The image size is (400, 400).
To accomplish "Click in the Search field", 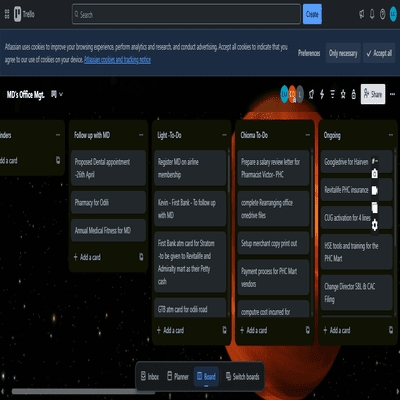I will click(186, 14).
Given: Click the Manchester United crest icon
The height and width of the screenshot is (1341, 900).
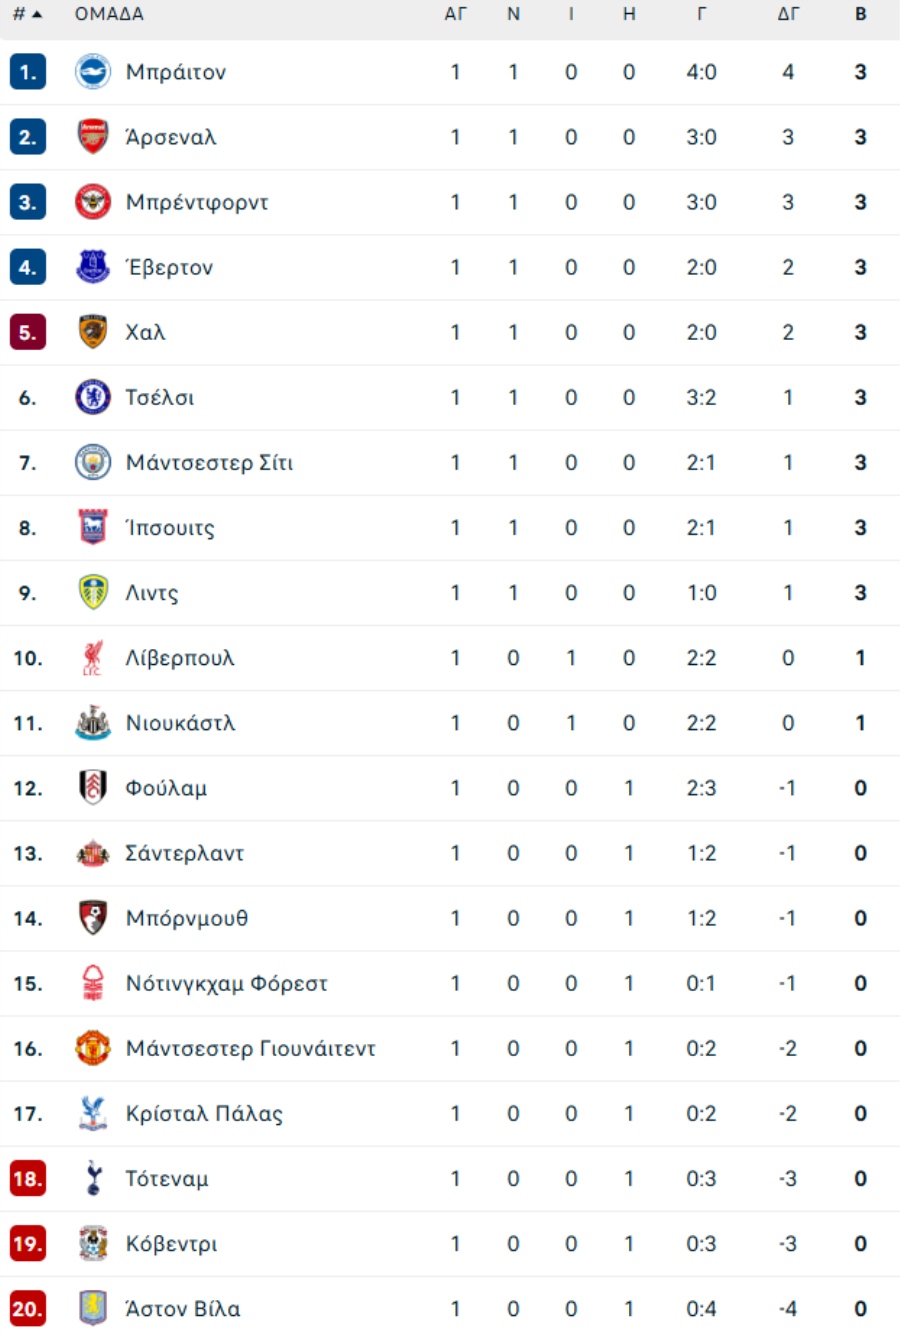Looking at the screenshot, I should pyautogui.click(x=93, y=1048).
......
* **DIRECTIONS FOR THIS TASK**:
Set down, exactly as written, each line from the one that contains "Given: Click the Manchester United crest icon" to the last line of the records, but none of the pictures.

* **SOLUTION FOR THIS EXERCISE**:
Given: Click the Manchester United crest icon
The height and width of the screenshot is (1341, 900).
Looking at the screenshot, I should pyautogui.click(x=93, y=1048).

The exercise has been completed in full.